All of this, I think, is wonderfully distilled in DeLillo’s famous maxim: “Write for the page.” I imagine many here think this expresses a positive value, which might be paraphrased as something like, “The best writing is writing unconstrained by reader expectations.” Sounds cool, I guess. After all, who wants to be constrained? And if your writing is unconstrained by reader’s expectations, won’t the chances of confounding those expectations be all the greater?
But this simply espouses a myth of compositional purity on a par with myths of motivational purity expressed in such hackneyed imperatives as “Follow your heart,” or “Listen to your gut.” Since your “heart” and “gut” are largely the product of childhood socialization, following or listening to them is bound to produce conventional results. “Follow your heart,” understood in this light, is the way we say, “Do what society expects of you without question,” under the flattering guise of motivational autonomy.
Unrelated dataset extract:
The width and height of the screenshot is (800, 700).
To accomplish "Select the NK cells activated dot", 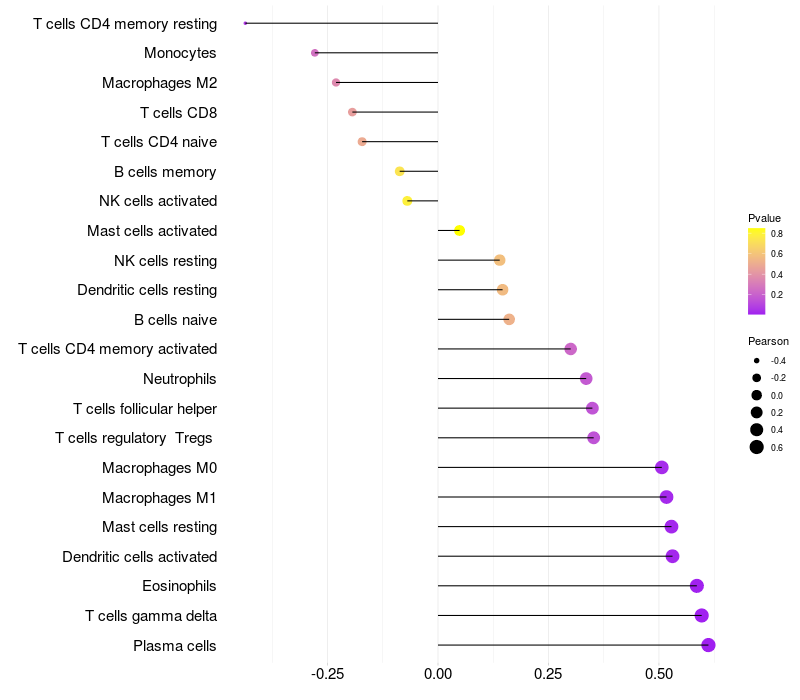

If “Write for the page,” were simply a version of “Follow your heart,” which is to say, a way for literary writers to embrace conventionality under the self-conscious pretense of aesthetic autonomy, then you would expect that DeLillo, despite his declarations to the contrary, would reliably confirm the expectations of his readership–which, he in fact does. Thanks to our compartmentalized culture, one of the most brilliant voices of our age has been reduced to writing narrative apologies–entertaining–while pretending he writes narrative arguments.
To summarize using film as an analogy: what’s wrong with Hollywood isn’t all the car-chases and explosions and superheros and so on, but that these things have been abandoned to the narrative entertainers and apologists. Spectacle is not intrinsically empty or conservative or ornamental–that’s an artifact of our own making. Homer was Hollywood. Shakespeare was Hollywood. Humans will always like things that shriek and boom because we seem to be literally hardwired for the big fat sublime. But somehow we’ve managed to create a literary culture where this, a natural opportunity to argue with people across cultural blocs, has become something that argumentative writers studiously avoid–a culture where, to be taken seriously as a narrative arguer, you have to buy into the incredible shrinking sublime, and so argue with no one at all.
The literary establishment has to be called to account. Its members need to be reminded that arguing is as arguing does, that because their aesthetic values tend to select audiences who already agree with them, their narrative arguments tend to do most of the things that entertainment does, and few of the things that arguments do. They need to understand that their exile from the cultural commons is self-imposed. They need to be convinced that this is cause for deep concern, that when people find themselves in a world where everything seems literal, a world where all the meanings seem mastered, they are prone to think their interpretation is not simply the best among convincing alternatives, but the only game in town.
Stupidity is a given. It’s the conviction otherwise that should terrify us.